Document segment
A business will always cater to the customer. In your self-pay scenario, you are clearly the customer. The poor clods on the other side of the room aren’t customers, they’re revenue units. The customer is the insurance company, which, as far as the medical office is concerned, really makes the paperwork the customer. It all goes back to “how do you get paid”. On one side of the room the Doctor gets paid by seeing patients, on the other side by doing paperwork. On one side you’re a welcome guest, on the other you’re a distraction from the important form filing.
Be important, don’t be a form!
ChrisS nailed it. It is all a legacy of FDRs price controls. Insurance is a financial product used to spread risk. Trying to make it anything else leads to unintended problems.
“Wasn’t ObamaCare supposed to bring us equality?”
‘Equality’ is always achieved by making everyone equally miserable.
The problem when the government starts mandating “equality” is that it always comes back to “some animals are more equal than others”. Those of us docs that care, will quit. Those of us that don’t, will stay. Who would you prefer to have taking care of your loved ones?

Brief
Continue the comment thread about self-pay patients and insured patients at a doctor's office, starting after its last sentence.

Dataset extract
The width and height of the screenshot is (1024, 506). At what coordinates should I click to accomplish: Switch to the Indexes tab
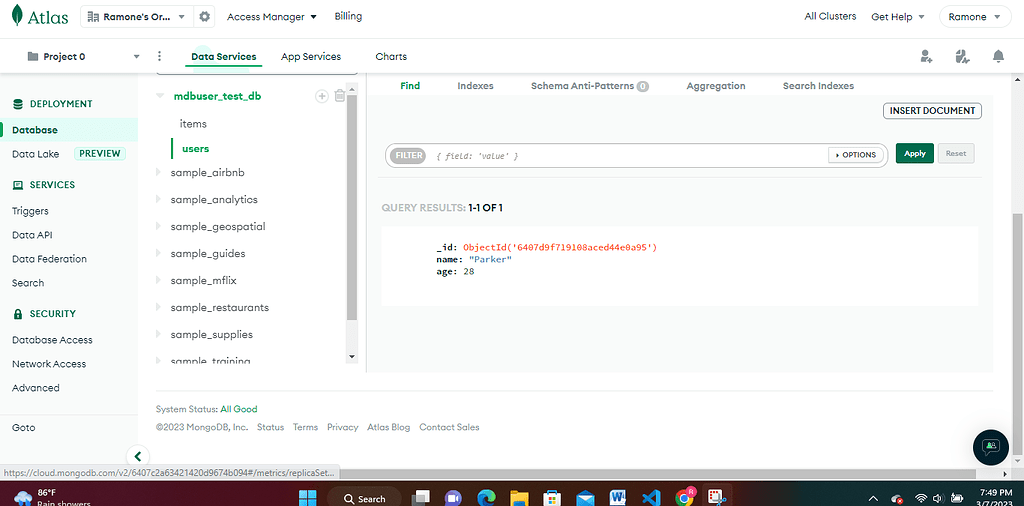click(475, 86)
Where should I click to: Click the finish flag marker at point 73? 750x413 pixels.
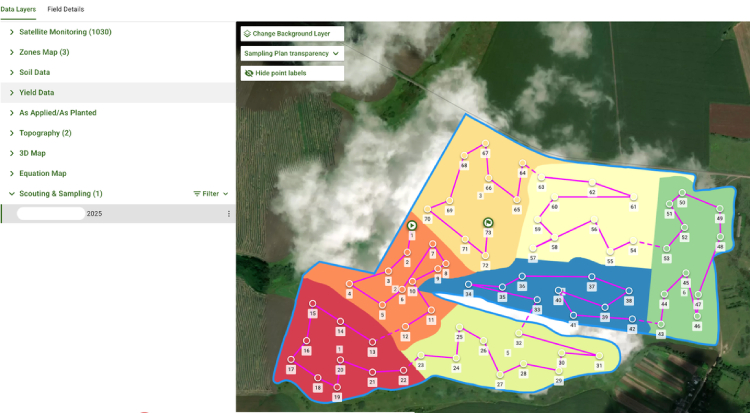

Response to the exercise
Oddly, administrative ease is a big advantage of the NHS at least for paying the bill. The rest is a pain. I did a post on this a while back. Relevant bit:
Next, since the NHS is a single payer system, it is easy for people to use. When going to an NHS facility, you see whomever you see, provided your visit was routine or minor, you do what needs to be done, get whatever meds your doctor prescribed, and walk out–at least this is how it works in theory. Waiting times are a problem. Prescriptions are a problem. I found that you can only get a prescription written at the hospital filled at the hospital chemist. At the eye hospital–I had a piece of metal in my eye–I did not want to wait in line for the hospital chemist. It was a good hour plus long and I needed to get back to the children. So I took the scrip to my local chemist. I suspected I might have to pay more; I did not know that they weren’t supposed to fill it. It was antibiotic eye creme that they had on hand, so they took pity on me, the newbie American expat, and filled it anyway, mumbling something about NHS kickbacks with meds.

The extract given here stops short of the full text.